BBC-Champion-Looses-Olympic-Bid
Even the BBC was asking viewers to vote for their favourite out of the five designs short-listed.
See some of the other logos here. The debacle continues with revelations that footage created for promoting the 2012 Olympics can trigger epileptic seizures! For more of the latest stories just go to the link above.

Many thousands are now calling for the logo to be replaced, so maybe this inappropriate choice is accomplishing one thing … uniting the nation?

So, it’s not just me … whew!

Sunday 3 June 2007

Three Weddings and a Drizzle…

June arrived in the highlands with three weddings and a drizzle! Well, I’m sure there were more than three weddings but hey, just in our ‘neck of the woods’!

Thursday and Friday, I was invited to help a friend with wedding flowers for one of the celebrations; it was a great experience and I got to learn a lot about the plants and flowers that grow here. Having done plenty of flowers over the years I found it somewhat different but also very much the same.


Scottish-Wedding-Flower

When I joined my friend on Thursday, the glorious stars of the show (dozens of peonies) were waiting at the venue, safe inside the cool gloom of an old stone farm building. We spent several hours in a beautiful garden cutting swathes of heady lilac, bunches of fragrant, flowering herbs, honeysuckle and armfuls of feathery greenery while the sun shone steadily, warming the cool wind. After a few hours, it seemed there would be enough material to support the stars and the buckets were loaded into vehicles and taken the ten miles to the venue, a beautiful castle on the edge of a loch. Similar to this one...
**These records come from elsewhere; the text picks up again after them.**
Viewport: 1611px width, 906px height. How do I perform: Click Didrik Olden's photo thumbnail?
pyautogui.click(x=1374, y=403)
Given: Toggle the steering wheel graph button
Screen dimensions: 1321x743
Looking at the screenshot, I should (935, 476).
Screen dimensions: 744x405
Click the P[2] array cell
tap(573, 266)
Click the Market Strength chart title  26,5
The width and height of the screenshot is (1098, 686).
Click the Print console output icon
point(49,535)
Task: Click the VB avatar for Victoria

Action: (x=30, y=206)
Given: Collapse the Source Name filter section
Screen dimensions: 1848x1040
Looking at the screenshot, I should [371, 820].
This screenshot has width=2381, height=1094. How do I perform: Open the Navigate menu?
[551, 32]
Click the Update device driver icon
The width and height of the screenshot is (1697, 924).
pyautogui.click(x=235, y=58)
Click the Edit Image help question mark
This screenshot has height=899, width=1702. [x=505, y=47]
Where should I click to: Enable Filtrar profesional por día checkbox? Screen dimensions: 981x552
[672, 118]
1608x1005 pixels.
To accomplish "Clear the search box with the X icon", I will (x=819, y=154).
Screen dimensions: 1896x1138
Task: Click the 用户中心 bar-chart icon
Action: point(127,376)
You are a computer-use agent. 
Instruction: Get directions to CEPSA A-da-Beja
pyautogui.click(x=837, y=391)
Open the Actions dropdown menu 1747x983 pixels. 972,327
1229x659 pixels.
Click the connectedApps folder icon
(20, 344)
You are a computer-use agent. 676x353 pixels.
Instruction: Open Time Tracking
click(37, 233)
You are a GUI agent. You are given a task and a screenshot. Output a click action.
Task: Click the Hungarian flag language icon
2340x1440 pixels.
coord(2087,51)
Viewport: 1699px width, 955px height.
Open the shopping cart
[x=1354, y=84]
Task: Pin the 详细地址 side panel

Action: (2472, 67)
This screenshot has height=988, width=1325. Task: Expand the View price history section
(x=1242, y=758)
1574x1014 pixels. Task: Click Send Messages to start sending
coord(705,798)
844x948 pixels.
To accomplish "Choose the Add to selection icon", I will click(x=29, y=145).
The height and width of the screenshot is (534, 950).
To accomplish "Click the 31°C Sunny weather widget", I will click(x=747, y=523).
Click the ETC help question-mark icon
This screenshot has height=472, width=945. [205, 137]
Scottish-Loch-Hidden-Castle
Friday was devoted to the arrangements, many small ones for the dining tables and large, dramatic ones for the castle, church and marquee. Working in the lovely stone building, surrounded by the wonderful scent of flowers, was delightful and even though the sun was beating down, we were comfortably cool. Despite the huge trees that shaded the grounds, the day was so warm; we had to leave the flowers for the marquee stored safely inside the stone building, waiting for the cool of early morning to move them.

And Saturday was cool, cool and grey; in fact it was drizzling lightly. Maybe not the best of weather, but the whole venue looked lovely, the marquee was stunning and the joy of the celebration would have lit up the day anyway.


Back at home; another wedding was taking place at the pub, the second one this week! The couple had wanted a beach ceremony and our first indication that festivities had started was the sound of bagpipes drifting into the house. There were vintage cars for the wedding party, buses for the guests and kilted pipers for the music and then there was the rain. A traditional Scottish wedding…well, the weather is traditionally unpredictable. So, I guess that rain, sun, wind, whatever… well that’s tradition too!